The first quarter was described as “highly productive,” by the company’s CEO, who reflected the company’s strategic advancements and ongoing efforts to expand its therapeutic portfolio and partnerships.

#2: Awakn

Awakn Life Sciences Corp. (CSE: AWKN) (OTC: AWKNF) a clinical-stage biotechnology company focusing on medication-assisted treatments for addiction, particularly Alcohol Use Disorder (AUD), recently disclosed its plan to file its audited annual financial statements and MD&A for the financial year ended January 31, 2024, by May 30, 2024. This announcement came in line with the standard timeline applicable to venture issuers.

The company underwent a significant change in February 2024, when it delisted its common shares from Cboe Canada and listed them on the Canadian Securities Exchange (CSE). This transition made the company a venture issuer under Canadian securities law. However, due to the listing occurring twelve days after the financial year’s end, the filing deadline for financial statements technically remained that of non-venture issuers, which is 90 days from the financial year end.

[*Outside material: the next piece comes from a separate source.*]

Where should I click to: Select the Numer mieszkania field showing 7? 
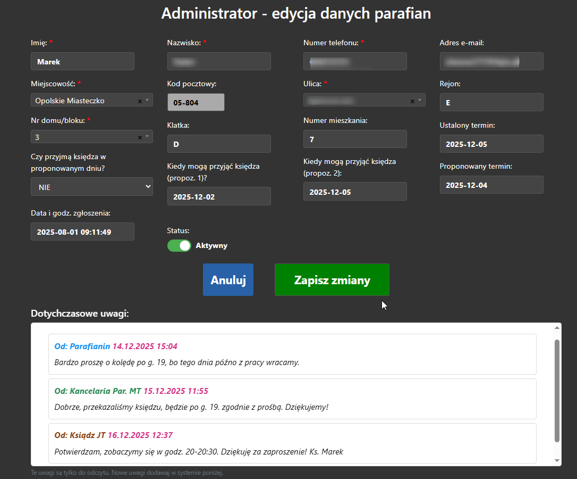(x=355, y=139)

As a result, Awakn Life Sciences Corp. was notified by the Ontario Securities Commission of its late filing and the potential issuance of a cease-trade order if the financial statements were not filed by 3:00 p.m. (EST) on May 7, 2024.

The company is undergoing an audit conducted by its auditor MNP LLP, expecting completion and filing of the financial statements by May 30, 2024. In anticipation of potential regulatory actions, Awakn has applied for a management cease trade order under National Policy 12-203 – Cease Trade Orders for Continuous Disclosure Defaults (“NP 12-203”). This measure, if approved, would allow individuals who are not directors, officers, or insiders of the company to continue trading in their securities.

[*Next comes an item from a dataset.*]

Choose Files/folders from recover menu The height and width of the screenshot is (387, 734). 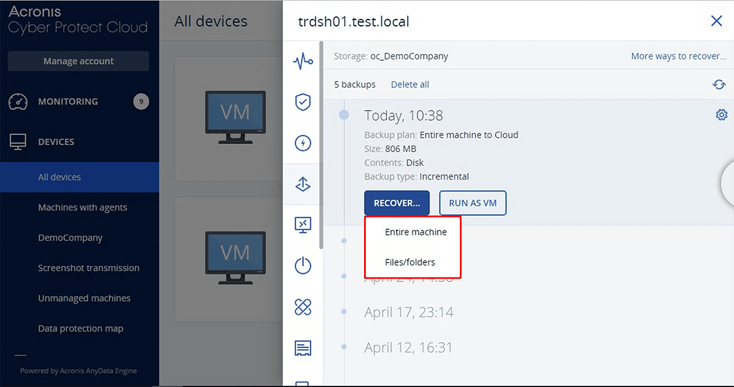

Should the application for a management cease trade order be rejected, the company expects a full cease trade order to be issued shortly after May 7, 2024. In the meantime, Awakn announced its commitment to providing bi-weekly default status reports through news releases, complying with alternative information guidelines under NP 12-2023 until the filing requirements are met. The company assured stakeholders that there is no undisclosed material information concerning its affairs.